使用脊線投影法之多反應曲面最佳化 及其在半導體可製造設計之應用

Abstract

在本篇研究當中，我們針對多反應曲面(Multiple response surfaces)的最佳化問題提供了一個較為直接的數學建構的方式，將此多目標的最佳化問題轉化成一個四次的非線性規劃問題。大部份的非線性規劃方法在使用上常需具備兩個前提：首先，假設起始解為已知或起始解已在可行解區域內，另一個假設是可行解區域或最佳化目標式為凸性(convex)。因此我們根據脊線分析(Ridge Analysis) 以及中心混成設計(Central Composite Design)的概念，發展了一個找到初始解的方法。此外，透過我們所發展的脊線搜尋法(Ridge Search Algorithm)改善了在大多數搜尋法中搜索路徑曲折(zigzagging)的現象。雖然我們無法去說明脊線搜尋法在所有的非線性規劃問題上都是非常有效率的，但在我們遇到的問題中，它表現的非常好。而與最陡坡度法(Steepest Descent Method)的比較中證實，脊線搜尋法的確能更有效率的收斂，並得到更好的解。將脊線搜尋法推展到非線性規劃的問題上時，我們利用投影或微調的方式對脊線搜尋法的改善路徑加以修正，並且配合上Zoutendijk搜尋法，讓問題能夠有效率的解決。為了驗證我們的方法，我們提供了一個半導體可製造性設計(Design for Manufacturability)的研究實例，在此實例中包括了三個積體電路的設計參數，以及十個各自擁有目標值及規格區間的電性測試項目。經由我們所建置的獨立系統可以對此一多反應曲面最佳化問題提供解決方案，並且能將整個方法應用到其他的領域。

In this research, we propose a more straightforward formulation for multiple responses optimization. The formulation turns the multiple responses optimization problem into a quartic nonlinear programming (NLP) problem. Most of NLP methods have two hypotheses: First, the initial set of the search is known and is in the feasible region; and the second, the feasible region or the objective function is convex.

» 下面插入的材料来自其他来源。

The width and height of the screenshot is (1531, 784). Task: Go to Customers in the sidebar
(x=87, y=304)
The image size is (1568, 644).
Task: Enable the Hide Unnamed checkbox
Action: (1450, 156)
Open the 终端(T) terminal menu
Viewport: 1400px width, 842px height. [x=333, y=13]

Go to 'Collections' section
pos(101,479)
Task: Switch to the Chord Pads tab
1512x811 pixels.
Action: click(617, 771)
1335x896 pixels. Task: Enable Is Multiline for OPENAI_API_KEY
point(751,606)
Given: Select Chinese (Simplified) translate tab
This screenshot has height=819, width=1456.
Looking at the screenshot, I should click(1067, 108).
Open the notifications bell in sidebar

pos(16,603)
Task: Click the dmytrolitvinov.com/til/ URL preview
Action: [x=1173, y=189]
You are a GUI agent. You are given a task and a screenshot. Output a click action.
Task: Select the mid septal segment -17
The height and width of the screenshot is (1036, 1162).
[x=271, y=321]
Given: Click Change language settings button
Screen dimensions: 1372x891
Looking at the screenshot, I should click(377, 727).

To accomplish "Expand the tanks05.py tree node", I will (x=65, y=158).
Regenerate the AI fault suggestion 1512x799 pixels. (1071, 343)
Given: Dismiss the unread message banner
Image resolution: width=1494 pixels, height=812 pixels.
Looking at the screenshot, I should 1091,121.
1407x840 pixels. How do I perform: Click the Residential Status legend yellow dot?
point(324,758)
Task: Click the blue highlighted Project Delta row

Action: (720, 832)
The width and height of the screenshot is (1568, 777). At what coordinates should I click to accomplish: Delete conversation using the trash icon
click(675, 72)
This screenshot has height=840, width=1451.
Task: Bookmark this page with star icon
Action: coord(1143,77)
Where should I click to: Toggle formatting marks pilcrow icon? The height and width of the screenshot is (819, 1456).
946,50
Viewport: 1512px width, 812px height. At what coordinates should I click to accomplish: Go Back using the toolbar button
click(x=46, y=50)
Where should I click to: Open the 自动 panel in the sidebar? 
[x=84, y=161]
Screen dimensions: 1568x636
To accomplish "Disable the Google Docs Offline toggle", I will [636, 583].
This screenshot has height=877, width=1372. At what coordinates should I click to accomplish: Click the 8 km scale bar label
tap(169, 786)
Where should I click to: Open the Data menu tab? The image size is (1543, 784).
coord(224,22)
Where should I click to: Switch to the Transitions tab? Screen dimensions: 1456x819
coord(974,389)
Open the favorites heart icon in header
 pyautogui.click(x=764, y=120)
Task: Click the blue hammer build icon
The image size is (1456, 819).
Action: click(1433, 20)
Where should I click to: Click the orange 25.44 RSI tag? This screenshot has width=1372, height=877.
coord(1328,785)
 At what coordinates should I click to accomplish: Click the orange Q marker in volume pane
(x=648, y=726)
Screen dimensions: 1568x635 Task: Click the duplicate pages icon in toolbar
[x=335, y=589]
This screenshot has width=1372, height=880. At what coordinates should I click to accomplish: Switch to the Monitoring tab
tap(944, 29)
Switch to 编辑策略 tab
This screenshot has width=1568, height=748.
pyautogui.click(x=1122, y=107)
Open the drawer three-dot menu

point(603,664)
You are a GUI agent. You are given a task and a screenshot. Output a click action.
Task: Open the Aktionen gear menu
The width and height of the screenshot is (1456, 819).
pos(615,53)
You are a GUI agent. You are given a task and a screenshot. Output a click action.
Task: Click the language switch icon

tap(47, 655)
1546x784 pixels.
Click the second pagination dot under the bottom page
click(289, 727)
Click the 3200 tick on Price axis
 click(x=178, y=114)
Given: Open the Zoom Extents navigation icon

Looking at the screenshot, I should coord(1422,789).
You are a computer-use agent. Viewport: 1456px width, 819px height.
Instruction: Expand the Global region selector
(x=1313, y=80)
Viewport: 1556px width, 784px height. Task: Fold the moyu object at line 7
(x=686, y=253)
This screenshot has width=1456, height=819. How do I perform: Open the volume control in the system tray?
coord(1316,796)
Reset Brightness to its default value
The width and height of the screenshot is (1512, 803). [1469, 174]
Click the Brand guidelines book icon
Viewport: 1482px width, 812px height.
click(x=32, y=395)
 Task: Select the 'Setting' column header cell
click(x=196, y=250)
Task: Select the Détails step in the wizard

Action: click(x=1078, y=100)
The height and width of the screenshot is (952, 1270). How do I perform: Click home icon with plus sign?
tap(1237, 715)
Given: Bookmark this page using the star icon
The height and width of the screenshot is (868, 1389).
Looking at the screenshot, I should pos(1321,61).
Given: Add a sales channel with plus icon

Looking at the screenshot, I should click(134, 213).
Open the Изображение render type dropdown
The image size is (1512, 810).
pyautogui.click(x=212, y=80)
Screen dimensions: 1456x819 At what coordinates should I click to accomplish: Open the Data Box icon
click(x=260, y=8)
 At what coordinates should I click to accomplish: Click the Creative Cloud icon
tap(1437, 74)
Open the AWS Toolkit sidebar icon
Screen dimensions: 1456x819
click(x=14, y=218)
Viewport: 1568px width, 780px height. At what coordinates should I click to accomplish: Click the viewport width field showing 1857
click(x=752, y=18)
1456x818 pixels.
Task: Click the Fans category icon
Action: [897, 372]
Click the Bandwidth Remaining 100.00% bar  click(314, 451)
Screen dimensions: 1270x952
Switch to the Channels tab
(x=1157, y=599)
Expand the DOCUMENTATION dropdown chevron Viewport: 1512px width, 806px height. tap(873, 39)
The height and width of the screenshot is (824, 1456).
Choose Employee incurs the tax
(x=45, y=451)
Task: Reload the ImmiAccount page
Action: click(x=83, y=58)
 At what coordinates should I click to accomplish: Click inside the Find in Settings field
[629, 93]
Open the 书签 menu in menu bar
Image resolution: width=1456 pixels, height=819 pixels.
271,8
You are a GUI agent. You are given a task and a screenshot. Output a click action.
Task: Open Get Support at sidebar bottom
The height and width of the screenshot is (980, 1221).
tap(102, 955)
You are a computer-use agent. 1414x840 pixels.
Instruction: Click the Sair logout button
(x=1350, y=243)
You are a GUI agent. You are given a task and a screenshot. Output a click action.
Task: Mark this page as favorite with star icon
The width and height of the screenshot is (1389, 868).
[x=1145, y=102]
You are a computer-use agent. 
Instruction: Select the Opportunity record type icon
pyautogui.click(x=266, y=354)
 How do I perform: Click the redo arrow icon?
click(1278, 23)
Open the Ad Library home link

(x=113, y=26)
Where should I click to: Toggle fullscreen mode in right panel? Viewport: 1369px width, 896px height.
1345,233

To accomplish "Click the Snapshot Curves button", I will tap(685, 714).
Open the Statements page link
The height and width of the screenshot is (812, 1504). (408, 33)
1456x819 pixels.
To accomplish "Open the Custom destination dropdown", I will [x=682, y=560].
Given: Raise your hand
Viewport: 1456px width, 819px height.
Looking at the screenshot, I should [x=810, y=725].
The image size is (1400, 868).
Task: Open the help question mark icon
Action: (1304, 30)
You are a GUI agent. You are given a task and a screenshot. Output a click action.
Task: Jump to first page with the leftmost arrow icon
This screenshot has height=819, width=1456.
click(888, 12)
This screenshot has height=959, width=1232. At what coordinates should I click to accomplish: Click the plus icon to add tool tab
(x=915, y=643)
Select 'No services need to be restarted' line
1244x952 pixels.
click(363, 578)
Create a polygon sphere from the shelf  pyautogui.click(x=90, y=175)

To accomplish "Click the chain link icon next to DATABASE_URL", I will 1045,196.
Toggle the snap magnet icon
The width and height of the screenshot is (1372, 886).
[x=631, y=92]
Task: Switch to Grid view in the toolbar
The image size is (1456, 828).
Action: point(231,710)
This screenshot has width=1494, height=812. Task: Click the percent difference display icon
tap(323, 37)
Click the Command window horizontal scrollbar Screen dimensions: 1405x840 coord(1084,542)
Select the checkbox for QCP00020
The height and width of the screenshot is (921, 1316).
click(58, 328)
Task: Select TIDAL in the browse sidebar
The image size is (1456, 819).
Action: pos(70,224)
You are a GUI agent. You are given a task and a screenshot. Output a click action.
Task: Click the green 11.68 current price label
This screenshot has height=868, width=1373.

We develop a method to search for feasible initial solution based on the idea of ridge analysis and central composite designs (CCD). Furthermore, we develop a Ridge Search Algorithm (RSA) to avoid the zigzagging behavior, which exists in most search methods. Though we are not able to show the RSA is effective for all nonlinear optimization problems, it has been shown quite effective in our problem. Compared with Steepest Descent Method (SDM), the RSA converges effectively and gets better result. We extend the RSA to solve the nonlinear constrained problem by projecting and/or tuning the improvement path found by RSA. Through combination of Ridge projection and Zoutendijk methods, we successfully solve the NLP problem effectively. A real semiconductor DFM problem is also provided to verify our methods. The case has 3 IC layout design factors and 10 ET items with desired targets and specification windows. With our stand-alone software system, we can successfully provide solutions to this problem and apply the proposed methods in different types of applications.